The university will hire a new executive director, replacing Dr. Adelaide Parsons who is stepping down next week. Parsons will direct the Teachers of English for Speakers of Other Languages program through the rest of the calendar year.
Parsons then will retire, ending a 22-year involvement with international programs at Southeast. She's served as director of international programs for seven years.
"It's time to move on," Parsons said.
She wants to pursue her interest in United Methodist lay ministry and in serving the growing number of Hispanic congregations.
Meanwhile, she said she'll help with the transition to a new director.
Dr. Gerald McDougall, dean of the Harrison College of Business, will expand his duties to include serving as dean of international programs.
School president Dr. Ken Dobbins said it's important to put international programs on the same administrative level as other key divisions of the university.
The national search for a new director is underway.
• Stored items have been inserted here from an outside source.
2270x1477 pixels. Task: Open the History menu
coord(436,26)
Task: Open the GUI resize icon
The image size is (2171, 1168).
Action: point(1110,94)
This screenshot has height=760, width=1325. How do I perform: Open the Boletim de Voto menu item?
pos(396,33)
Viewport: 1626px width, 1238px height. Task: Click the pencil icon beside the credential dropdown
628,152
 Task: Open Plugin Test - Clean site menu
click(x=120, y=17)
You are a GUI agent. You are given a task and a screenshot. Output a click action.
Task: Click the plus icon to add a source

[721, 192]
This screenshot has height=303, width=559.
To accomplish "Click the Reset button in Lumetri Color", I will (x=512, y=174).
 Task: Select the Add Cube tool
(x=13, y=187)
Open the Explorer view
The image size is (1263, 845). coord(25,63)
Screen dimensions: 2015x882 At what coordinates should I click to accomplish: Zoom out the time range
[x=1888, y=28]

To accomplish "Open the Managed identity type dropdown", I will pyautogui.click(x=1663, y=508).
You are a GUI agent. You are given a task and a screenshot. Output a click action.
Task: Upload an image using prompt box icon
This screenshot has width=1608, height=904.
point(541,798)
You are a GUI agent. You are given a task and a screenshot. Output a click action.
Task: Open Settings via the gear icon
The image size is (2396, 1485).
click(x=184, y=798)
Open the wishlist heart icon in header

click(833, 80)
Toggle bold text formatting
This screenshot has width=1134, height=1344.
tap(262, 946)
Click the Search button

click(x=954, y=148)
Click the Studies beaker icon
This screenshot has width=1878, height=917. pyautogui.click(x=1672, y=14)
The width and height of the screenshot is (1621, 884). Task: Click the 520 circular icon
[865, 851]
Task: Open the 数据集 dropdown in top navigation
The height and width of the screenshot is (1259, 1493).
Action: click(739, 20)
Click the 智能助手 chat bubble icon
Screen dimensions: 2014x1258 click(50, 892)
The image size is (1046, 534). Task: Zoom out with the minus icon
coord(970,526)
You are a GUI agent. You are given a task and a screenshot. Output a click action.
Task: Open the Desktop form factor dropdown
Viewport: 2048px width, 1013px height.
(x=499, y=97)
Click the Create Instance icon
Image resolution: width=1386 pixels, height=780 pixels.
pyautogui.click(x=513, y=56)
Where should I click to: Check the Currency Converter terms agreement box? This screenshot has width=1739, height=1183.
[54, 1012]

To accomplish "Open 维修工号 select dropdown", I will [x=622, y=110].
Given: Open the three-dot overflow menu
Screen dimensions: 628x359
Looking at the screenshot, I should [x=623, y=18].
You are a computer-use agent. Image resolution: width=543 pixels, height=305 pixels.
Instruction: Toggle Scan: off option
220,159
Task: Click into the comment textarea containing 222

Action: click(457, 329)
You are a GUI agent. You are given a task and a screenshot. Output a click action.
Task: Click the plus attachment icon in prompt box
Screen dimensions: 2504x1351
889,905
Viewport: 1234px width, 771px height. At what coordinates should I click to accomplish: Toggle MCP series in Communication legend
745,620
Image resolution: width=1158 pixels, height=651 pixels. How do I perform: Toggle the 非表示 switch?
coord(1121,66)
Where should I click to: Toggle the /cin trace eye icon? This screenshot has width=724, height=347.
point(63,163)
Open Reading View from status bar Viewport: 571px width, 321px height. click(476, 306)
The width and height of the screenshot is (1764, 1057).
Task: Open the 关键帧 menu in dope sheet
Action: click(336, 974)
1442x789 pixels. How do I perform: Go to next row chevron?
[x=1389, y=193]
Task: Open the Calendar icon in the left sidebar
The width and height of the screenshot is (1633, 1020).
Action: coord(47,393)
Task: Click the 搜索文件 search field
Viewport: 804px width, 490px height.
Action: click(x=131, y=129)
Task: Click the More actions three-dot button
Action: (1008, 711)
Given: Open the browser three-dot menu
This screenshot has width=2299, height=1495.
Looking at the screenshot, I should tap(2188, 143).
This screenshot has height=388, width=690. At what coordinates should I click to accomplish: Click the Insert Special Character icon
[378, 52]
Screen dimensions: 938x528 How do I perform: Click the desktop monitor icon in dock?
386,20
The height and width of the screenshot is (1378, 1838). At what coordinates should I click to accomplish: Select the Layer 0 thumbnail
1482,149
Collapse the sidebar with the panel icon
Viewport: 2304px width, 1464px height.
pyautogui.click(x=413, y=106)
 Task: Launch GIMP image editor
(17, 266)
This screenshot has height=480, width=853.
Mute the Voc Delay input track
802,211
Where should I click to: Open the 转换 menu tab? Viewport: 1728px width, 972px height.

The new director will report to the dean. "I am not going to micro-manage," McDougall said.
The director will manage the day-to-day operations of the international programs.
Southeast hopes to hire the director by sometime this summer, McDougall said.
"We definitely will further internationalize the university," he said.
To do so, the university plans to expand its student and faculty exchanges as well as boosting enrollment of international students.
The university will look at ways to increase its budget for international programs, McDougall said. He said the school may seek more grants, reallocate existing funds and try to increase enrollment in the intensive English classes which generate fee revenue to help fund international programs.
Enrollment suffered after the terrorist attacks of September 2001. "Students were afraid to come," said Parsons.
The United States became more restrictive on issuing student visas, adding to recruitment difficulties, she said.
Southeast had nearly 250 international students five years ago. By last year the number had dipped to 167, she said.
But Parsons said international enrollment has rebounded thanks in part to new agreements with Chinese universities, the attraction of Saudi students through recruitment efforts aided by Saudi Arabia's decision to fund scholarships for students to study abroad and increased recruitment of Japanese students.
"We are seeing the tide turn," she said. Enrollment, which
Parsons said her office has worked to recruit more students from Latin America, the Middle East and Asia.
"We have visited embassies in the Washington, D.C., area and we have participated in key recruiting trips," she said.
The university also has quickened its response time in completing applications needed for students to secure visas, Parsons said.